I spent some time admiring the statue of General Andrew Jackson in Jackson Square or Plaza d’Armas as it was known during the Spanish Imperial days.

This bronze statue, sculpted by Clark Mills is claimed to be first bronze statue cast in the United States and the first equestrian statue to be balanced on the horse’s hind legs.

This statue violates the tradition that an equestrian statue on the horse’s hind legs indicates that the rider died in battle. Andrew Jackson went on to become the seventh President of the United States 1829 – 1837.

There are conventions in the US and the UK for “Hoof-position symbolism” in equestrian statues. If the horse is rearing (both front legs in the air), the rider died from battle; one front leg up means the rider was wounded in battle; and if all four hooves are on the ground, the rider died outside battle.

I remembered the film THE BUCCANEER which I saw at THE ASSEMBLY ROOMS, Ooty, circa 1961, on an “Ooty Saturday” (all of 58 years ago???). The film had a fictionalised romantic story based on the War of 1812 ending in the Battle of New Orleans (1814). Charlton Heston acted as General Andrew Jackson while Yul Brynner acted as the French Pirate (Buccaneer) Jean Lafitte. The beautiful Claire Bloom acted as Bonny Brown.

By the time the film came to India, Johnny Horton’s “Battle of New Orleans” had been a number one hit song on the U.S. Billboard Hot 100 (1959), and fortified my memory of the film. Since this song has a ‘march beat’ I remember we used to sing it in school while coming down to our Cottages after prep at night.

Jean Lafitte’s name lives on in the Jean Lafitte National Historical Park and Preserve, Louisiana with its bayous and waterways. Lafitte sided with General Andrew Jackson in return for a pardon for him and his fellow pirates. One of Lafitte’s headquarters was Barataria, which is almost at the mouth of the Mississippi as it empties into the Gulf of Mexico. There are hotels and B&B facilities here.

If you are in New Orleans French Quarter (also known as the Vieux Carré or “Old Square”) and want a place to sit and dream, the Cafe du Monde, on Decatur Street is probably the best place.

Coffee was introduced to Louisiana by the French settlers in the early decades of the 18th century. During a period of coffee shortage during the American Civil War, a Creole innovation was to blend coffee with chicory and this trend has persisted to this day.

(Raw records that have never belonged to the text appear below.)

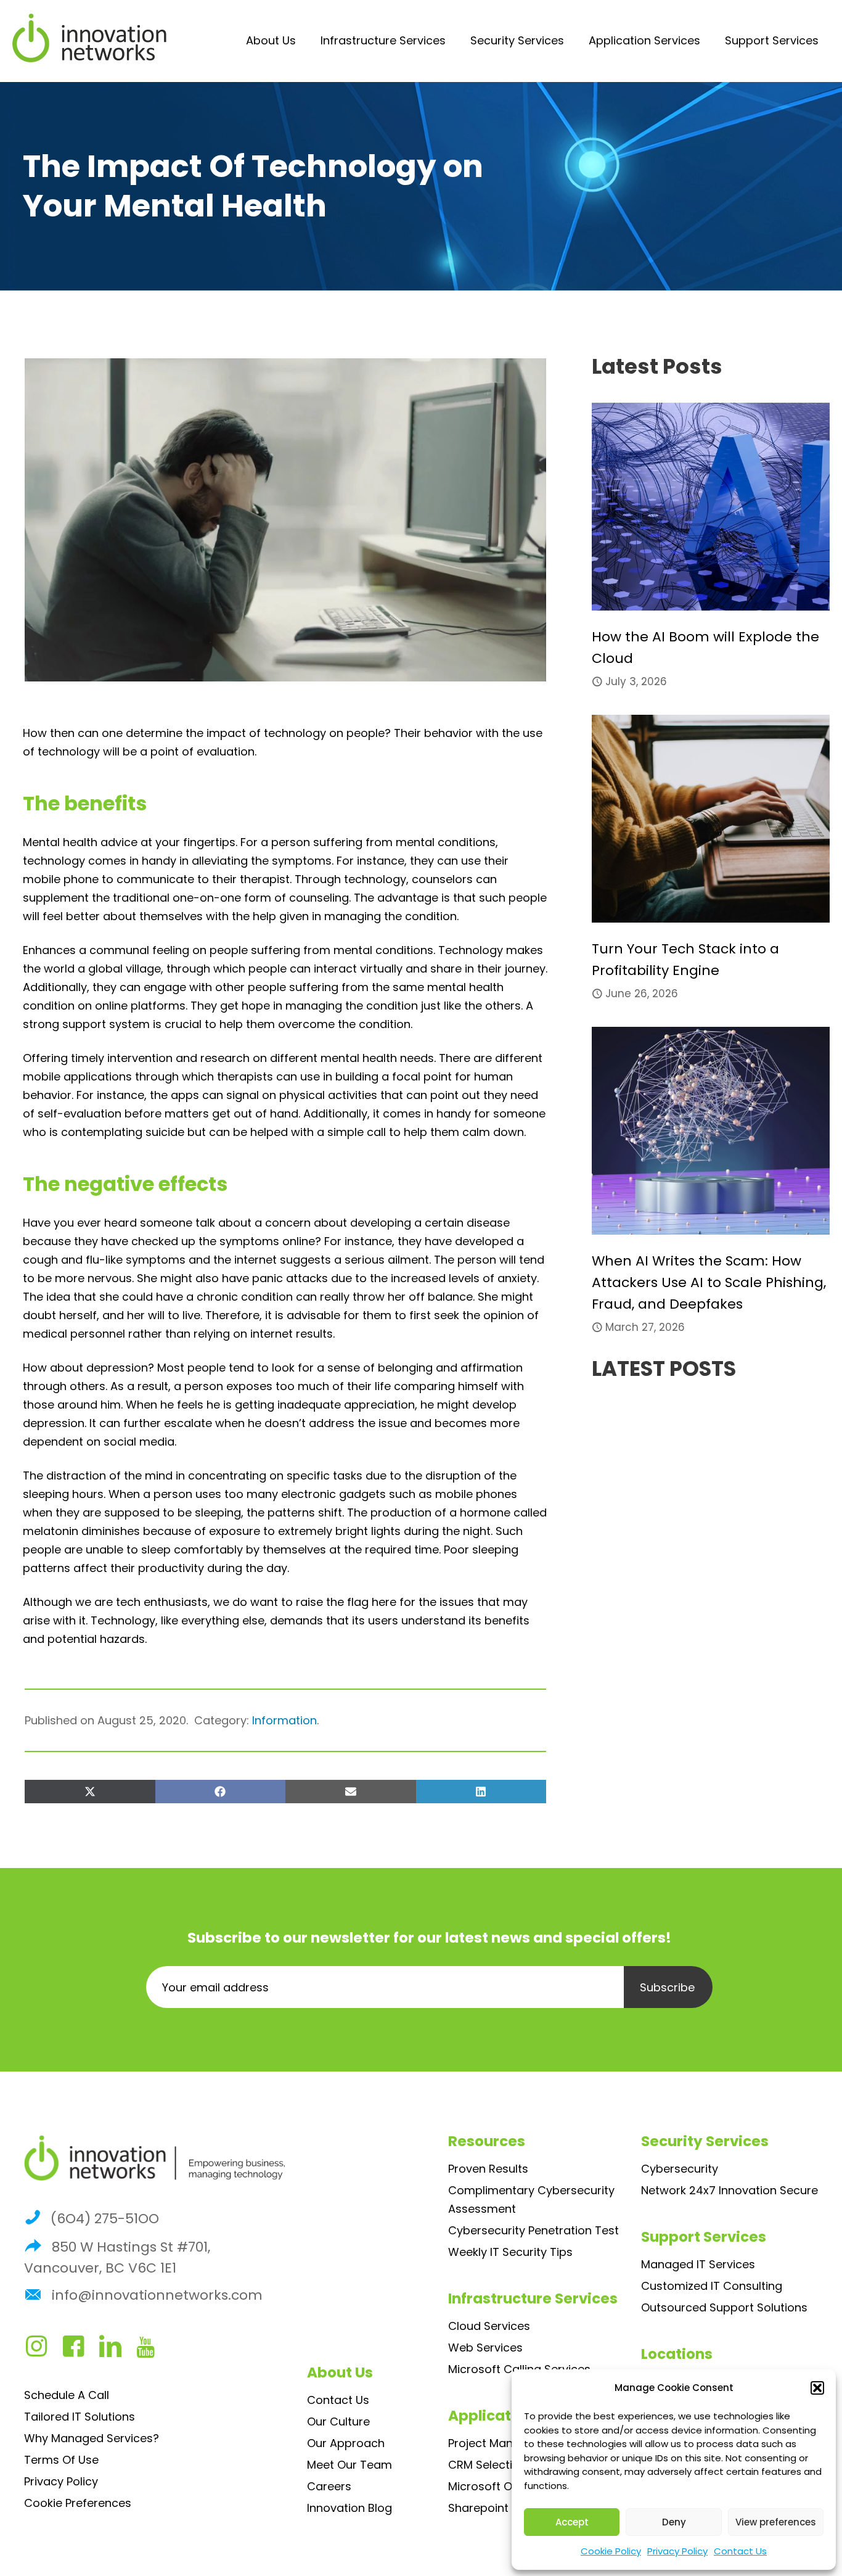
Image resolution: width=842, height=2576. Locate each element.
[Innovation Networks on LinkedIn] (116, 2350)
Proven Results (488, 2168)
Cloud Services (489, 2326)
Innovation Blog (349, 2508)
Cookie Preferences (77, 2503)
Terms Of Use (61, 2459)
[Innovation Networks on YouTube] (151, 2350)
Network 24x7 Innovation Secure (729, 2190)
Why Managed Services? (91, 2438)
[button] (817, 2388)
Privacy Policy (677, 2551)
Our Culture (338, 2421)
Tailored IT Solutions (79, 2416)
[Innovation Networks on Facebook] (79, 2350)
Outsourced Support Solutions (724, 2307)
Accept (572, 2522)
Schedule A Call (66, 2395)
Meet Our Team (349, 2464)
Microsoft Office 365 (504, 2486)
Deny (674, 2522)
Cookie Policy (611, 2551)
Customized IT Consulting (711, 2286)
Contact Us (740, 2551)
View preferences (775, 2522)
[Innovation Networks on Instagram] (42, 2350)
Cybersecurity (679, 2168)
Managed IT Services (698, 2264)
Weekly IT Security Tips (510, 2252)
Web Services (485, 2347)
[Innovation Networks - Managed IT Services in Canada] (89, 38)
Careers (329, 2486)
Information (284, 1720)
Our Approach (346, 2443)
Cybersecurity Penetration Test (533, 2230)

An 18th century Arcadian innovation by Settlers from Nova Scotia is the Beignet (pronounced ‘Bayney’). These square ‘doughnuts’ without a hole are covered in powdered sugar. They are served with fruit, jam or maple syrup.

To have the perfect atmosphere, make sure you are listening to Johnny Horton’s THE BATTLE OF NEW ORLEANS on your smart phone. The song is available for download on YouTube. Also make sure you have your earphones so you don’t intrude on anyone’s enjoyment of the atmosphere.

In 1814 we took a little trip
Along with Colonel Jackson down the mighty Mississip
We took a little bacon and we took a little beans
And we caught the bloody British in a town in New Orleans

I have included a short video clip to give an all too brief glimpse of the energy of Decatur Street. (Sorry WORDPRESS refused to upload this clip.)